> Set exercise
Copy out the items below word for word, from the line containing "Click the large" through the end of the items.

> Items from a dataset
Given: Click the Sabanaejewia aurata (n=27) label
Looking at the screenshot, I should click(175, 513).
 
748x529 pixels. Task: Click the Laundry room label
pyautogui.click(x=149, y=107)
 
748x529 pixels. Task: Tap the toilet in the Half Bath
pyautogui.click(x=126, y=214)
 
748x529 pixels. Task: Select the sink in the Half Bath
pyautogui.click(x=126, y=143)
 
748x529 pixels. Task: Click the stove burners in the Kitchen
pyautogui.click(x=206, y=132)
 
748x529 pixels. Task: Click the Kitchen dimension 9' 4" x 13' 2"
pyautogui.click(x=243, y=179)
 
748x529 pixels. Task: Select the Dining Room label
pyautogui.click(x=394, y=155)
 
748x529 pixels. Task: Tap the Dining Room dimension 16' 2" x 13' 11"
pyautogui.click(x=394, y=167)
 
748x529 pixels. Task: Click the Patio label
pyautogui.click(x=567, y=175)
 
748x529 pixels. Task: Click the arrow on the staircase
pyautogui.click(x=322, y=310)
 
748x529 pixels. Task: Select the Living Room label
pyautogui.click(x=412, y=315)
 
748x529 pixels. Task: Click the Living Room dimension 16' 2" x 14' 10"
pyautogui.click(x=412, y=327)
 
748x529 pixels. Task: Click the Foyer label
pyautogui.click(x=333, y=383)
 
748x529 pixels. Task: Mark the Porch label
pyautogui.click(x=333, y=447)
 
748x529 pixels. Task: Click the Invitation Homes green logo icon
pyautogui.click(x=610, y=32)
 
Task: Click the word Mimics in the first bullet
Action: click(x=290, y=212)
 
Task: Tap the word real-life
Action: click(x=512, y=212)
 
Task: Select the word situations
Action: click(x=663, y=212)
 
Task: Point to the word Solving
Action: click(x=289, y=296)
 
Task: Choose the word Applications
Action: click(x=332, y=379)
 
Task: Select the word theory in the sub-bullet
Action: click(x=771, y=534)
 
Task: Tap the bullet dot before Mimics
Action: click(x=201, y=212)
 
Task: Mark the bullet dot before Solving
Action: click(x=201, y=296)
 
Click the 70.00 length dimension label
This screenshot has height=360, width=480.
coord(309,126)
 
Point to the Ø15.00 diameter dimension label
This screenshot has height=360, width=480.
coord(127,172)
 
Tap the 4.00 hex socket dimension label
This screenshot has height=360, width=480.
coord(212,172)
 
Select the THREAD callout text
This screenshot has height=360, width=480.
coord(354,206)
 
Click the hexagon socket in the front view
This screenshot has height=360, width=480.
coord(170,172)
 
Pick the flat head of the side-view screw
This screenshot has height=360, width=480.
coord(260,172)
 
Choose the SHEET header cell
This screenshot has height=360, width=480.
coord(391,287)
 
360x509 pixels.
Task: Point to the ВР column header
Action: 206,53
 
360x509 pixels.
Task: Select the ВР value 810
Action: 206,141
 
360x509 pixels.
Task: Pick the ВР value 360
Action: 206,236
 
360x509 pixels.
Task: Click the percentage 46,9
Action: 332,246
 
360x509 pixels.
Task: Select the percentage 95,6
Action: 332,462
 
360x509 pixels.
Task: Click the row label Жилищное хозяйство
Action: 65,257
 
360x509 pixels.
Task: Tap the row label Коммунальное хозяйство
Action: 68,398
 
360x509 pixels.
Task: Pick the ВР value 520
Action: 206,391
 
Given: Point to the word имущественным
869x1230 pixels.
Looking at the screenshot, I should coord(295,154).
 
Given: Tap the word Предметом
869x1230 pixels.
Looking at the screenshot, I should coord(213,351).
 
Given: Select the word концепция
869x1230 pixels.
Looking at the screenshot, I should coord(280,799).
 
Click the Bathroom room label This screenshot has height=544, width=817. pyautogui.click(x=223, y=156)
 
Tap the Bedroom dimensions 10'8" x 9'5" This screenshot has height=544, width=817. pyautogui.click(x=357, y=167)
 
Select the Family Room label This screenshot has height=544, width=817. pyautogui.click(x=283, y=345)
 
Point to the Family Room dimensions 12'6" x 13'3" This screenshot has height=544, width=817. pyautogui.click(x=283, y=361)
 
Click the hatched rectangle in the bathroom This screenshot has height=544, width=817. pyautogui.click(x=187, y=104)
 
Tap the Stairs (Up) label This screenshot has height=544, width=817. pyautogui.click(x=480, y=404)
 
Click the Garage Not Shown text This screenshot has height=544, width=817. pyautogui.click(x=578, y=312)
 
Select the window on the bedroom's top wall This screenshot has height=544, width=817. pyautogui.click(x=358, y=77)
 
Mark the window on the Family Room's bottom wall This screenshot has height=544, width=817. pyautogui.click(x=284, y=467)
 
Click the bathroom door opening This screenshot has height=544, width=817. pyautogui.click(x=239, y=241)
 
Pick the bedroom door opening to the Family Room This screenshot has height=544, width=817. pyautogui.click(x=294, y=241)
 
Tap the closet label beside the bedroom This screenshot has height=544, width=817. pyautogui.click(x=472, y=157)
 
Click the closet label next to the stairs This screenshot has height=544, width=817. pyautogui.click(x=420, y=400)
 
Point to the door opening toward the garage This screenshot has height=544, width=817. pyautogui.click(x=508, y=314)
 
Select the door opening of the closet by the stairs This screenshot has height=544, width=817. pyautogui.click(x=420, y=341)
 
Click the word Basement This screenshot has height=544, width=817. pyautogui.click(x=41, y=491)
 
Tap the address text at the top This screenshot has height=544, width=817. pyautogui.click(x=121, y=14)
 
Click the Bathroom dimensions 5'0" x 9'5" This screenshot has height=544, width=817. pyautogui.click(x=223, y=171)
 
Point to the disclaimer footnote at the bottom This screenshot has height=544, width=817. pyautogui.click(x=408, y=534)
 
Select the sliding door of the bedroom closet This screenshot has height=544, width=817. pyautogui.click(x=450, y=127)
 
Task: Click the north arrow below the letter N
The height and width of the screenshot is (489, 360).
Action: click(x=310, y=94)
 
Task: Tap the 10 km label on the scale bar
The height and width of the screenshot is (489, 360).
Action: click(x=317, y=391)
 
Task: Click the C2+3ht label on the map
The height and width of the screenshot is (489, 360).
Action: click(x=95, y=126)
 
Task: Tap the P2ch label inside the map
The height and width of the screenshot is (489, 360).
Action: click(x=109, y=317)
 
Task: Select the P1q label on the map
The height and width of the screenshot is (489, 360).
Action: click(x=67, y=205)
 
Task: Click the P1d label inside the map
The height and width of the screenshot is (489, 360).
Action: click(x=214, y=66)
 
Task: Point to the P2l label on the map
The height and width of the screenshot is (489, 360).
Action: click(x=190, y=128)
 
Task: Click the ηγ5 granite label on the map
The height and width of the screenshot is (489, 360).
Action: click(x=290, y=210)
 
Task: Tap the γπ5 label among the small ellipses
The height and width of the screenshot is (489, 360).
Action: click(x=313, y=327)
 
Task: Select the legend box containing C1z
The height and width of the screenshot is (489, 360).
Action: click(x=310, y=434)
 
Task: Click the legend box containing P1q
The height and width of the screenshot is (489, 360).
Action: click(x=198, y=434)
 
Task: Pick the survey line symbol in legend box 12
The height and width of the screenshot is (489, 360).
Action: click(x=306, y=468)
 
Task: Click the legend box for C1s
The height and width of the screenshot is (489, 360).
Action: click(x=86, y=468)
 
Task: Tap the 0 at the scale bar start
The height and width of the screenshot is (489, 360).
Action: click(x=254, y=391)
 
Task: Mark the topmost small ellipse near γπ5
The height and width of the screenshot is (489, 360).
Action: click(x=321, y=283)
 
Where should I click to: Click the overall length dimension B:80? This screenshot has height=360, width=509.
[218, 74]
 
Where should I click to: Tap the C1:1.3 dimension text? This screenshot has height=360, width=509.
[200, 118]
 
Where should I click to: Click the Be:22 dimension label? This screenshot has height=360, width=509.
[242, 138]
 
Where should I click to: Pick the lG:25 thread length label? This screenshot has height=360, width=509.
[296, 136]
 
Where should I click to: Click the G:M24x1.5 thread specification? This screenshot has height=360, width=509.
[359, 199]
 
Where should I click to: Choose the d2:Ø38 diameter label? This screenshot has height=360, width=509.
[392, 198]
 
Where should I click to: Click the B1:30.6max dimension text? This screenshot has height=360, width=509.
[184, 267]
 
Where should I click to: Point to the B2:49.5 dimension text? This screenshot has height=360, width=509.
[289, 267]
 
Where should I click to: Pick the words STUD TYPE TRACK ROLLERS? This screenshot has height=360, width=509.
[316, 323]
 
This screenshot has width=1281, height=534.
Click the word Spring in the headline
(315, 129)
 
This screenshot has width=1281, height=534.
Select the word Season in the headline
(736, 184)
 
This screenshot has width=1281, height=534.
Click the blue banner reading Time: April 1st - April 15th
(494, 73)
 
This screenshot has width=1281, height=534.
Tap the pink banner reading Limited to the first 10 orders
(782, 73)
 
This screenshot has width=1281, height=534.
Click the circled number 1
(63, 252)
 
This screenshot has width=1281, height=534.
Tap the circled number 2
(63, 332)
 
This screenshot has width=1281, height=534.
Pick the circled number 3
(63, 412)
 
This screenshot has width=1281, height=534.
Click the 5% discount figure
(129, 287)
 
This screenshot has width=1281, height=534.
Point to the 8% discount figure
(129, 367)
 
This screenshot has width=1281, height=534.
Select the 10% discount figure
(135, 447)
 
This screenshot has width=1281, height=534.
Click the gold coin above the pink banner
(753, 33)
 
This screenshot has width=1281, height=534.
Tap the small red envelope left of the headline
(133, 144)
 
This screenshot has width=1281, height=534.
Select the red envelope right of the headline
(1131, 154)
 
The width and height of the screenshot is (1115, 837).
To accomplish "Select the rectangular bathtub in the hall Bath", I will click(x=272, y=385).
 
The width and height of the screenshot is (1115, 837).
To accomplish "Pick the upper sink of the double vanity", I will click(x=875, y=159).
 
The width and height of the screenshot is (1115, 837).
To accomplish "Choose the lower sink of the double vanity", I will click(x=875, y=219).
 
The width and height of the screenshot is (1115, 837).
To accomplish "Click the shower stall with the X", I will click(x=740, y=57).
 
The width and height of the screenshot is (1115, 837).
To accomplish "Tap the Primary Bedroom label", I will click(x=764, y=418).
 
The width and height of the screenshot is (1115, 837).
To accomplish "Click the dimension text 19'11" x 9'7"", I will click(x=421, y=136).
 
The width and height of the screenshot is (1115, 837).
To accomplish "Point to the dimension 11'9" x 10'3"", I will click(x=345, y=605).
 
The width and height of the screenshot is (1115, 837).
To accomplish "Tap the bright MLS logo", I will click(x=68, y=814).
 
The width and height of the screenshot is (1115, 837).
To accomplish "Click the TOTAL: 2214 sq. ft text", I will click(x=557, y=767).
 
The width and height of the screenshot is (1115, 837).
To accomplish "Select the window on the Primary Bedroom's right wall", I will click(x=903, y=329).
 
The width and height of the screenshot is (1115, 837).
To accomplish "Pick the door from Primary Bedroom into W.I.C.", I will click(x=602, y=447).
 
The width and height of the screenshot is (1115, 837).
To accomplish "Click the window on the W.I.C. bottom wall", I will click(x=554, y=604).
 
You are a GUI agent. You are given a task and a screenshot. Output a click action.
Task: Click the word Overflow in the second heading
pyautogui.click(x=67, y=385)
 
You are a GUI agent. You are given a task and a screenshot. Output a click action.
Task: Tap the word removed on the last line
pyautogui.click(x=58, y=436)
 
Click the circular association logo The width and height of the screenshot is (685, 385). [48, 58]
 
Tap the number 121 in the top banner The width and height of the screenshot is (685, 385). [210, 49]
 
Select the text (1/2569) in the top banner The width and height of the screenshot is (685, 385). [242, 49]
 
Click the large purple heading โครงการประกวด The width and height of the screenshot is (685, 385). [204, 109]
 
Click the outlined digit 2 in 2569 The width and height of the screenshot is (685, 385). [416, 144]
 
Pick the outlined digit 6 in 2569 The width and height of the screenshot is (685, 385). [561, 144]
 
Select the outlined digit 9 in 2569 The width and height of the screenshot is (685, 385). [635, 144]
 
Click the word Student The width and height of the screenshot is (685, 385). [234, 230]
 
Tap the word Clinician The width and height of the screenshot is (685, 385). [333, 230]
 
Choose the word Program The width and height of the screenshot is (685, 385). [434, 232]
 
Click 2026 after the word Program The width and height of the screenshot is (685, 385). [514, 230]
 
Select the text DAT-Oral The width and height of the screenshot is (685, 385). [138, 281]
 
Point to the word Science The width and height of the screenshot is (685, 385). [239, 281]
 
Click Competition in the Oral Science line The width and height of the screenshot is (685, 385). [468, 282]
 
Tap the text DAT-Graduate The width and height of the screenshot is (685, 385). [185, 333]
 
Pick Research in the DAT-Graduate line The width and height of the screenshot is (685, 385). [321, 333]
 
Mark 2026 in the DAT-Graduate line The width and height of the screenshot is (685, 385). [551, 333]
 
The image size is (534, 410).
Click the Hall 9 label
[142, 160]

> Exercise output
Click the large purple heading โครงการประกวด The width and height of the screenshot is (685, 385). [204, 109]
 
Click the outlined digit 2 in 2569 The width and height of the screenshot is (685, 385). [416, 144]
 
Pick the outlined digit 6 in 2569 The width and height of the screenshot is (685, 385). [561, 144]
 
Select the outlined digit 9 in 2569 The width and height of the screenshot is (685, 385). [635, 144]
 
Click the word Student The width and height of the screenshot is (685, 385). [234, 230]
 
Tap the word Clinician The width and height of the screenshot is (685, 385). [333, 230]
 
Choose the word Program The width and height of the screenshot is (685, 385). [434, 232]
 
Click 2026 after the word Program The width and height of the screenshot is (685, 385). [514, 230]
 
Select the text DAT-Oral The width and height of the screenshot is (685, 385). [138, 281]
 
Point to the word Science The width and height of the screenshot is (685, 385). [239, 281]
 
Click Competition in the Oral Science line The width and height of the screenshot is (685, 385). [468, 282]
 
Tap the text DAT-Graduate The width and height of the screenshot is (685, 385). [185, 333]
 
Pick Research in the DAT-Graduate line The width and height of the screenshot is (685, 385). [321, 333]
 
Mark 2026 in the DAT-Graduate line The width and height of the screenshot is (685, 385). [551, 333]
 
The image size is (534, 410).
Click the Hall 9 label
[142, 160]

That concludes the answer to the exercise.